In 2011, Achatz and Kokonas opened an innovative, unconventional cocktail bar called The Aviary on Fulton Market in Chicago. Elevating the approach to complex, cocktail concoctions, they set the bar way higher for everyone else. Every cocktail on the menu is made with precision and a level of detail unlike anything seen before: visually dramatic and breathtaking, serving a little piece of theatre performed tableside. From puffs of smoke to pillows of scent captured and released from ziplock bags, to hand-sculpted, flavored ice cubes, each cocktail is truly a work of art. The duo have since opened The Aviary NYC on the 35th floor of the Mandarin Oriental hotel, where the signature Wake and Bake cocktail comes wrapped up in a bag that when sliced open releases the aroma of an everything bagel.

The Aviary Cocktail Book, pages containing cocktail science

The Aviary Cocktail Book

Photo by The Alinea Group

The classic cookbooks of Thomas Keller and Alain Ducasse, with their beautiful, full-page photos, profoundly influenced Achatz in his formative years as a chef. Having never seen a cocktail book that could compared to the quality and stature of these classics, Achatz wanted to publish a cocktail book that did the industry justice and represented his cocktail creations in the same way. Like everything else Achatz and Kokonas have created, when it came to crafting a cocktail book, they wanted to do things differently and disrupt the status quo of traditional publishing. They choose instead to do everything themselves, and assembled an unusual production team by way of the Hembergers.

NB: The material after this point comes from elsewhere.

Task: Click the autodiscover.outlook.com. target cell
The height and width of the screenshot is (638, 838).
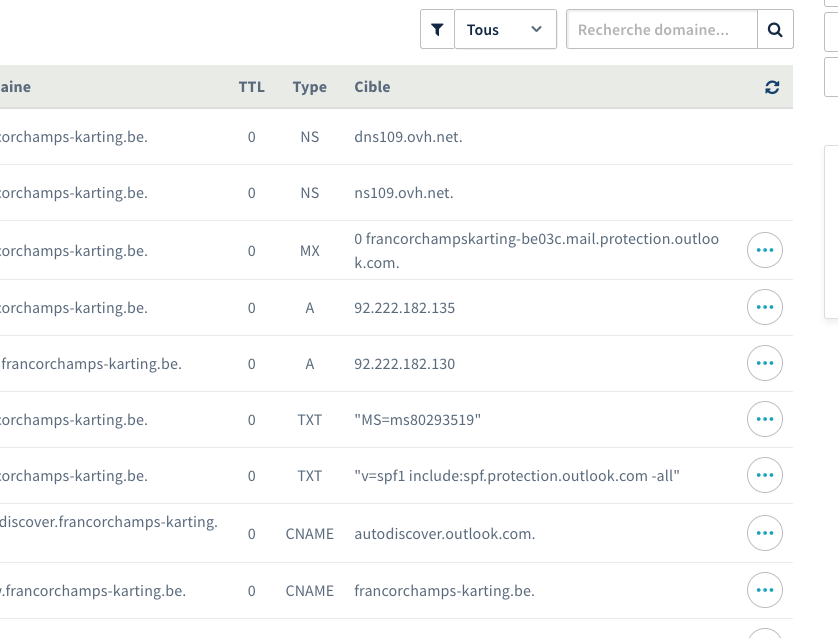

Allen Hemberger, a visual effects artist who has worked on movies like Finding Dory, Avatar and Brave, and his wife, Sarah (also a visual artist), had cooked their way through the Alinea cookbook, and journaled the process, which culminated in their own book called, The Alinea Project. They then sent a copy of their book to Achatz and Kokanas as their way of saying thanks. As Achatz and Kokonas flipped through the book, they realized the Hembergers should be their co-creators for their next project: The Aviary Cocktail Book.

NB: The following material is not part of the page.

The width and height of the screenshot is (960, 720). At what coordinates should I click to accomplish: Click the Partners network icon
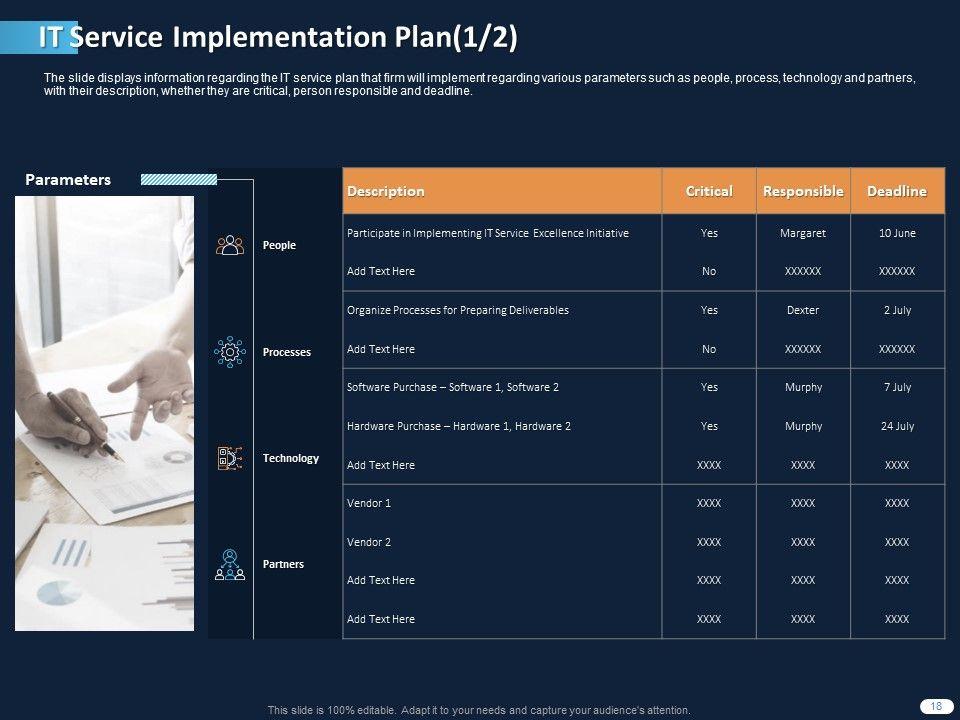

“I wouldn’t say Sarah and I came to this project with a strong creative vision originally,” said Allen. “In fact, during our first meeting with Nick and chef Achatz, we asked them, ‘What do you guys want this book to be?’ They both shrugged and said ‘We don’t know; what do you want it to be?’ It was not a question we were prepared to answer; we simply wanted to work with the incredibly talented staff to create something beautiful.”

In an effort to raise funds for the project, The Alinea Group launched a Kickstarter campaign and raised more than $400,000. Refusing to compromise their vision for the book, the entire project was handled inhouse, from writing and photography to marketing and distribution. “Luckily for Sarah and me, we all found each other and collectively felt this was something we wanted to do together,” said Hemberger. “While I had a fair bit of experience with cooking before, neither Sarah nor myself knew anything about the cocktail world. I could manage a pretty mediocre Old Fashioned, but that’s about it!”

The Aviary Cocktail Book, book on white background

The Aviary Cocktail Book

Photo by The Alinea Group

While most cocktail books are organized by base spirit or ingredient, this approach didn’t make a lot of sense for The Aviary Cocktail Book. The drinks are mostly developed from a culinary perspective, and as such don’t cleanly fit into typical categories. The problem of how to organize the book was one that stumped the team for months, until Kokonas suggested having multiple tables of contents and grouping the drinks around a central mood or concept, rather than by ingredient.

While most cocktail books seem to fall into the “Gentleman’s Guide” bar manual format–with few images and small pages–The Aviary Cocktail Book stayed true to its original inspiration: A big, heavy book filled with beautiful images. “Physical stature aside, the thing I’m most excited about is the balance we struck by slamming together such wildly different perspective,” said Hemberger. “Because of our background exploring the cuisine of Alinea, we have what I think is a unique perspective on how it feels to try to bring high-end cookery to the home kitchen. We viewed it as our job to try to accurately distill the ideas we see in The Aviary kitchen into this book in an understandable and approachable way.”